É importante ressaltar que, para aqueles que já prestam serviço no estabelecimento da empresa, a mudança para o regime de home office somente será possível se houver comum acordo entre a empresa e o empregado e for feito um aditivo em seu contrato.

Materiais e infraestrutura necessários ao trabalho

O texto da reforma também determina que é preciso ficar claro quem é o responsável pela aquisição de materiais e infraestrutura necessária ao trabalho, e também a forma de reembolso.

Embora houvesse certa divergência a esse respeito, os tribunais trabalhistas entendiam que o empregador deveria arcar com os gastos referentes aos equipamentos e infraestrutura utilizados em home office para a execução do trabalho.

O empregador somente estaria isento de arcar com aqueles gastos que o empregado teria de qualquer maneira, como uma conta de internet que o trabalhador teria mesmo sem a prestação de serviço em teletrabalho. Com a reforma, a CLT passa a prever que absolutamente todas as despesas, de materiais e infraestrutura, devem ser detalhadamente previstas em contrato.

O controle de trabalho

A partir da nova regulamentação, a forma de controle do trabalhado realizado em home office deve ser por atividade concretizada. Isto é, o empregador controla o trabalho do empregado por tarefa efetivada. Isso pode ser feito com a utilização de tecnologias de informação e de comunicação, que crescem exponencialmente nos dias atuais.  

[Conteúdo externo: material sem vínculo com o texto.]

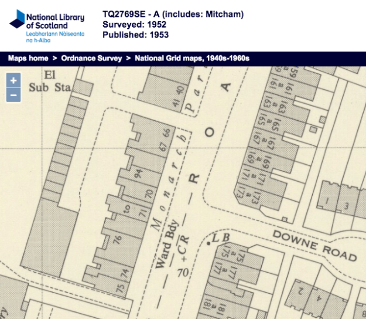Open National Grid maps, 1940s-1960s link

click(x=192, y=59)
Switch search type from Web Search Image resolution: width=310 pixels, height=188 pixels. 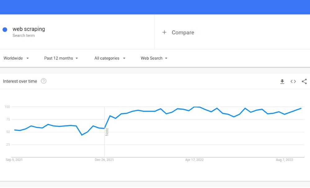[152, 58]
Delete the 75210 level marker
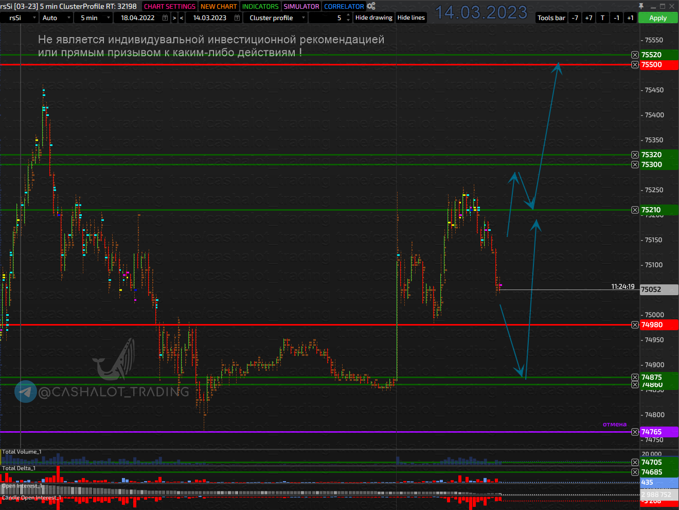 tap(635, 210)
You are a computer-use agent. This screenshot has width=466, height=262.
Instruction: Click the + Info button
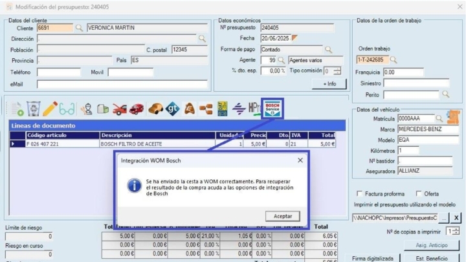pyautogui.click(x=329, y=83)
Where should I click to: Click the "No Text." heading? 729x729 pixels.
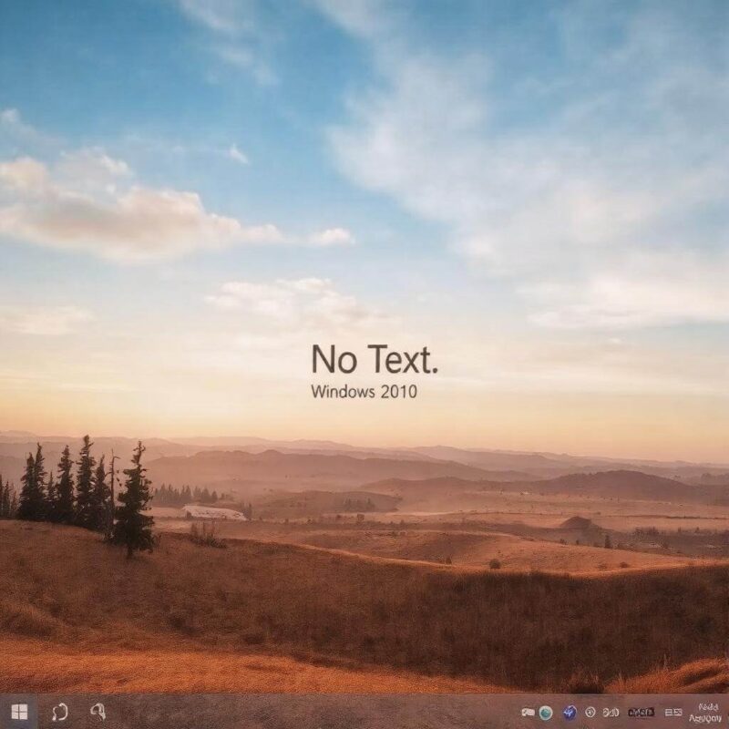point(374,360)
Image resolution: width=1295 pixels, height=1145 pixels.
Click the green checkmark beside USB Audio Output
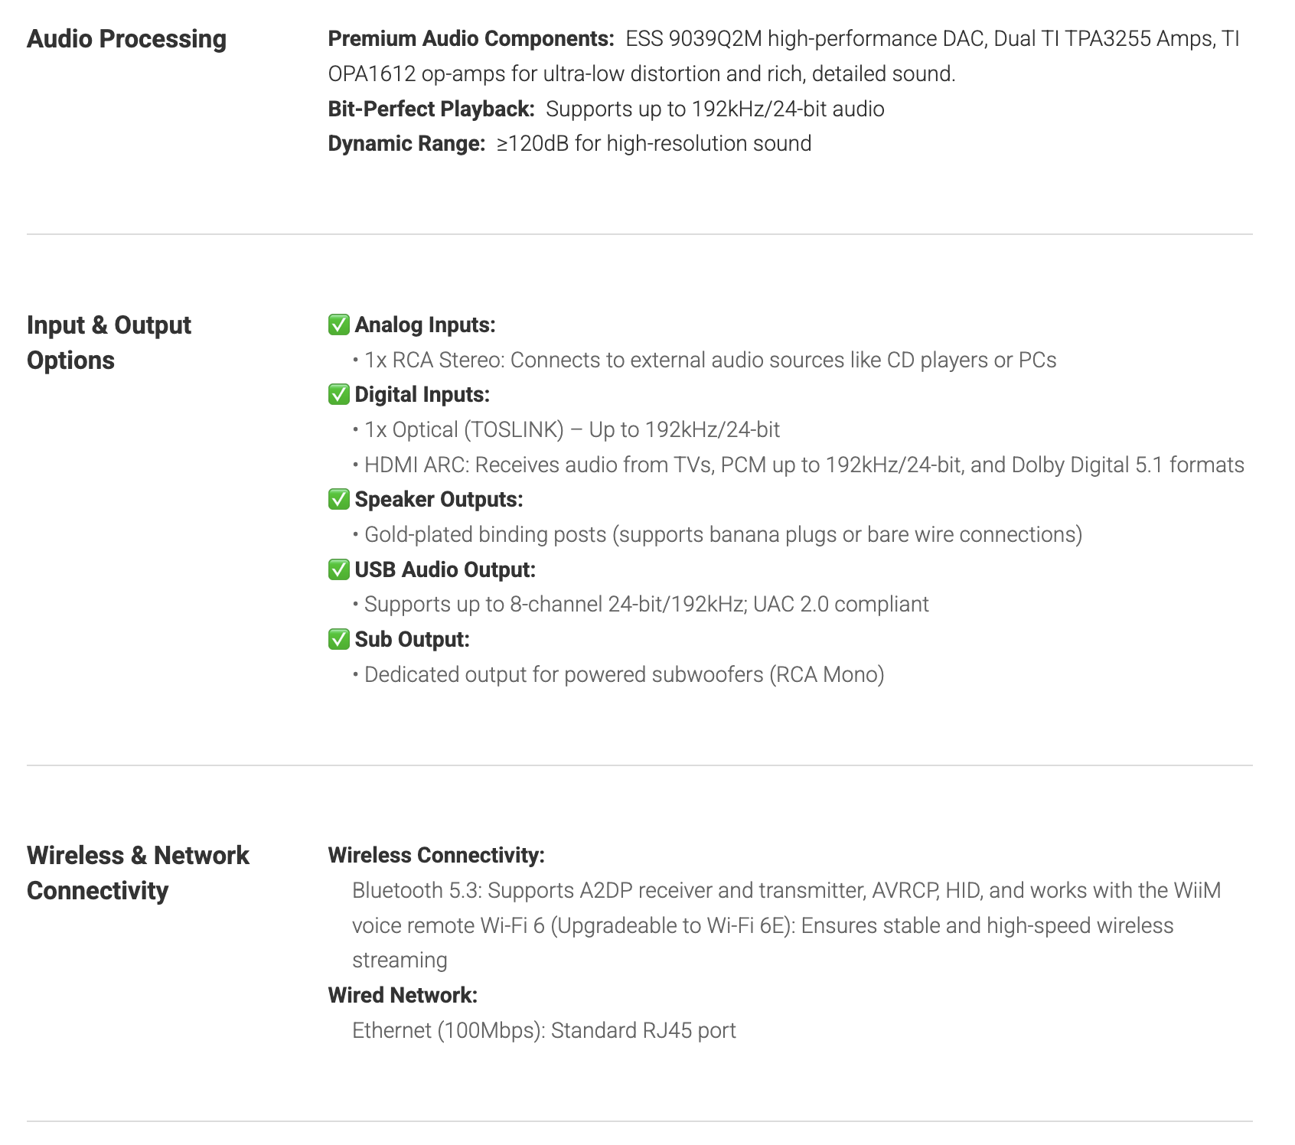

A ferramenta Office 365, por exemplo, pode facilitar essa relação de trabalho, já que oferece a possibilidade das atividades serem realizadas de qualquer lugar. Mais especificamente, se a empresa em home office utilizar essa ferramenta, será possível que toda a equipe acesse e trabalhe, de qualquer dispositivo, com os arquivos que podem ser compartilhados simultaneamente e com as ferramentas necessárias para a realização de cada tarefa.

O Office 365, além de dispor de todo o pacote Office, da Microsoft, que pode ser acessado remotamente, também oferece email de nível empresarial, calendários compartilhados, mensagens instantâneas, webconferência e acesso aos documentos mais atualizados armazenados na nuvem, ferramentas indispensáveis para muitas empresas atualmente.

Além disso, hoje em dia, os dados trocados entre empresas podem ser acessado nas nuvens. Desse modo, a tecnologia de cloud está cada vez mais sendo inserida no meio corporativo. Com a mobilidade oferecida pelas nuvens, é possível acessar sistemas e arquivos em qualquer computador, de qualquer lugar, otimizando recursos e facilitando a atuação em home office.

Agora que você já sabe que, mesmo antes, ignorado pela legislação, o trabalho remoto já era praticado, e que a tendência, com a reforma trabalhista, é que esta modalidade de trabalho cresça ainda mais, pode considerar a migração de sua micro ou pequena empresa, sobretudo em virtude da dinamicidade propiciada pela tecnologia da informação nos dias atuais.